Testo di esercizio:
━━━━━━━━━━━━━━━━━━━━━━━━━━━━━━

PROSEGUONO LE INDAGINI SUL PRETE DI CASAPESENNA, SI ALLUNGA L’ELENCO DELLE VITTIME

DI REDAZIONE – GIANCLAUDIO DE ZOTTIS

 

Casapesenna: emergono altri nuovi e sconcertanti particolari riguardo il caso di don Michele Barone. Il prete che riscuoteva parecchi adepti tra le zone di Casapesenna e San Cipriano d’Aversa, tratto in arresto, a seguito della vicenda dell’esorcismo compiuto ai danni di una 13enne dove sono stati arrestati anche i genitori. Ma non sono gli unici atti di violenza che il prete avrebbe compiuto ai danni delle sue vittime. Risulta dalle indagini che proseguono,  che numerose sono state altre vittime nel corso degli anni, non riguardanti solo esorcismi ma vari tipi di violenze, sessuali e psicologiche.

━━━━━━━━━━━━━━━━━━━━━━━━━━━━━━

Record di dati
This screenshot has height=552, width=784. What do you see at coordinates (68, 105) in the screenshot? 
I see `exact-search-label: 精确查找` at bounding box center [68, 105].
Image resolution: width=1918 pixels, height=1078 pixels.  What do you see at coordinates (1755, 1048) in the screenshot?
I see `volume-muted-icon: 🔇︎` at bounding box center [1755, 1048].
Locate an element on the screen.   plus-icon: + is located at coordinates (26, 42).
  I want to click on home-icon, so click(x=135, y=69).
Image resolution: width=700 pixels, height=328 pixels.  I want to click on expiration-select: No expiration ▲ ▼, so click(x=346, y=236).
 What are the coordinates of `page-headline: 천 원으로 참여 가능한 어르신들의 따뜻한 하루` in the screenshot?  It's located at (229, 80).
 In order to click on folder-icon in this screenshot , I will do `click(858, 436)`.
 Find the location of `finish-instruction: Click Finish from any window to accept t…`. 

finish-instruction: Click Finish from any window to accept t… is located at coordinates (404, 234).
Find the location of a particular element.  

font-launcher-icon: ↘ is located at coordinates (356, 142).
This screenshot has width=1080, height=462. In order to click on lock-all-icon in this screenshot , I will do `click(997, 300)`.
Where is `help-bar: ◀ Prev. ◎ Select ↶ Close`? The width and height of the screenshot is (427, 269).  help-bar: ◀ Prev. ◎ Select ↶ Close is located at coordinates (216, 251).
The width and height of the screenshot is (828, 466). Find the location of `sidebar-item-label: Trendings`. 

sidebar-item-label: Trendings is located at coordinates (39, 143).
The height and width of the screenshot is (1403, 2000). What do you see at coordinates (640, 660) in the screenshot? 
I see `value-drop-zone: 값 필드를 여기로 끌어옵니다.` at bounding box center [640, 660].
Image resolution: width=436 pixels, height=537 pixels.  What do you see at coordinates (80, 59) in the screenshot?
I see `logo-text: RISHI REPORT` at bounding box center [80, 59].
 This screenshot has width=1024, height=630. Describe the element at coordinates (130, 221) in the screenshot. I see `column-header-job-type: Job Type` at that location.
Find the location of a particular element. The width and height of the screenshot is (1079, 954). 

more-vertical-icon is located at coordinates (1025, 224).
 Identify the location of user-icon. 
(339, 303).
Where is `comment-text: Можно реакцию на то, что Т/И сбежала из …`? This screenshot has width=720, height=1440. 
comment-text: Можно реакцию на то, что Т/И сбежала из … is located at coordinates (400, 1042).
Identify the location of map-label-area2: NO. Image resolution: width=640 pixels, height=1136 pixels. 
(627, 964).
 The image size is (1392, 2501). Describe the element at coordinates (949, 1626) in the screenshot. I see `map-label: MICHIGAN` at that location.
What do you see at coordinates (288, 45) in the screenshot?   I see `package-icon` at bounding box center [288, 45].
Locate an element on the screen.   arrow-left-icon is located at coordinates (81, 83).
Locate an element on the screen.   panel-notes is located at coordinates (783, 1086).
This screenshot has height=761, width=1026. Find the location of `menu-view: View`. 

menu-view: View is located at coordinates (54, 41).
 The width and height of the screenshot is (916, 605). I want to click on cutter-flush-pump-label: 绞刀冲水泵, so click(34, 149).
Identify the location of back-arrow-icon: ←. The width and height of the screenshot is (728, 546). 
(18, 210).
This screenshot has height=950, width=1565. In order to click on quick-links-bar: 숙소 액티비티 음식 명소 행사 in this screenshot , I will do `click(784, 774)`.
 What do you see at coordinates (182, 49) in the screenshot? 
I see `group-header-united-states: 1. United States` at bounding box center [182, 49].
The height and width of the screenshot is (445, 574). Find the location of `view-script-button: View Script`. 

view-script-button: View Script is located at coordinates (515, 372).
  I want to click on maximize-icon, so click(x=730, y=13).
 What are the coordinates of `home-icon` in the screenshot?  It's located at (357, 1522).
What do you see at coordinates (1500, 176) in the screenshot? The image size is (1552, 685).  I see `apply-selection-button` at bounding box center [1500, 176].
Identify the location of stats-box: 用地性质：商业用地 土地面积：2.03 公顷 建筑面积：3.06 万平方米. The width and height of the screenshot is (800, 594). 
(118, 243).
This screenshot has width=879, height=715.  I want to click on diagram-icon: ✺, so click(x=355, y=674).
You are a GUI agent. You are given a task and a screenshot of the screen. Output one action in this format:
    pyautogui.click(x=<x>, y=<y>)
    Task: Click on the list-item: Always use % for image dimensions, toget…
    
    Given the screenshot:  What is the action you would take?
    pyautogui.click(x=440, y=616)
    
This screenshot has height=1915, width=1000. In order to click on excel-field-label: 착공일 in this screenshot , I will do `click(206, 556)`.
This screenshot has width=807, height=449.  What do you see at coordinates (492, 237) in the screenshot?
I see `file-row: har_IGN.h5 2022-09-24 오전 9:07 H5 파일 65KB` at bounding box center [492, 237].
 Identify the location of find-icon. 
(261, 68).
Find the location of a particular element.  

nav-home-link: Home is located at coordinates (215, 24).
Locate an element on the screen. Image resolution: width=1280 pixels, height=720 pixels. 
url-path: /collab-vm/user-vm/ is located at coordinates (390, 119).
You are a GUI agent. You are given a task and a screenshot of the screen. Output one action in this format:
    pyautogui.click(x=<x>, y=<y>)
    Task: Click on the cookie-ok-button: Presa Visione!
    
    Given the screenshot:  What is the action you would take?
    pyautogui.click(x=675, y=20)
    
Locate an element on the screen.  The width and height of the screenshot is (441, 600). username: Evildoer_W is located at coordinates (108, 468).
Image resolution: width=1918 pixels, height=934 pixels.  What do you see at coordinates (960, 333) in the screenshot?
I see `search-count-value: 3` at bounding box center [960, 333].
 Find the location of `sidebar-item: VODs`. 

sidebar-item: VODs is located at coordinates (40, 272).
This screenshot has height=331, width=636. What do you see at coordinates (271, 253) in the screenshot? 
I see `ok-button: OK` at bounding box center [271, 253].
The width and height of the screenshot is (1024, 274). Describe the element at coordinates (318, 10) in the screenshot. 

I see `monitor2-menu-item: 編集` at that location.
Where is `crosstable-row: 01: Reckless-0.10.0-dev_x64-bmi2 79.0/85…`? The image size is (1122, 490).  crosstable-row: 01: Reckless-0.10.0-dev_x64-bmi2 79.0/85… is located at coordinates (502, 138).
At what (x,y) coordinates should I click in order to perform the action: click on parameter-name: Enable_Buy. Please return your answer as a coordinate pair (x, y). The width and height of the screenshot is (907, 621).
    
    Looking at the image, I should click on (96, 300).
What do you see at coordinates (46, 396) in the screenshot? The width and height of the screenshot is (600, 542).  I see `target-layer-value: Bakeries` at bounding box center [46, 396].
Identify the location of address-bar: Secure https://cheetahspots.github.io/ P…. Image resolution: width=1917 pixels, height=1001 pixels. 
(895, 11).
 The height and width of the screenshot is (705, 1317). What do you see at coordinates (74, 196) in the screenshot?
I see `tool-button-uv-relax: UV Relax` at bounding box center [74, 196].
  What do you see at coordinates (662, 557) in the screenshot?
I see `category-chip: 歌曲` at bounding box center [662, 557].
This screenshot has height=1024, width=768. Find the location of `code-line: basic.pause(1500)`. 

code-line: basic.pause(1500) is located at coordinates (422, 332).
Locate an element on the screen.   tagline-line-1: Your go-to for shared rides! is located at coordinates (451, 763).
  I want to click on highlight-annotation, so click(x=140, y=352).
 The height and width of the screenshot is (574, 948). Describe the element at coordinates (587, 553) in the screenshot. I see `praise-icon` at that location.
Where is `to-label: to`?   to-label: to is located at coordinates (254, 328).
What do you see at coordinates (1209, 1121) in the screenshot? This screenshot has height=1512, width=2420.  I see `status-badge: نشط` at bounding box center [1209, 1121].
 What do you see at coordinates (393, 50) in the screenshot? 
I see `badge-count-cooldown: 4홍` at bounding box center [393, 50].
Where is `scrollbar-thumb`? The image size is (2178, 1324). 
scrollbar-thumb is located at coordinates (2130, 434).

━━━━━━━━━━━━━━━━━━━━━━━━━━━━━━

Compito A:
Secondo l'articolo sul prete di Casapesenna, ai danni di chi è stato compiuto l'esorcismo che ha portato all'arresto?
Compito B:
Riscrivi il passo dell'articolo sul prete di Casapesenna compreso tra "PROSEGUONO LE INDAGINI" e "sessuali e psicologiche.", estremi inclusi, sostituendo "adepti" con "seguaci".

Risposta scritta A:
Ai danni di una 13enne.

Risposta scritta B:
PROSEGUONO LE INDAGINI SUL PRETE DI CASAPESENNA, SI ALLUNGA L’ELENCO DELLE VITTIME

DI REDAZIONE – GIANCLAUDIO DE ZOTTIS

 

Casapesenna: emergono altri nuovi e sconcertanti particolari riguardo il caso di don Michele Barone. Il prete che riscuoteva parecchi seguaci tra le zone di Casapesenna e San Cipriano d’Aversa, tratto in arresto, a seguito della vicenda dell’esorcismo compiuto ai danni di una 13enne dove sono stati arrestati anche i genitori. Ma non sono gli unici atti di violenza che il prete avrebbe compiuto ai danni delle sue vittime. Risulta dalle indagini che proseguono,  che numerose sono state altre vittime nel corso degli anni, non riguardanti solo esorcismi ma vari tipi di violenze, sessuali e psicologiche.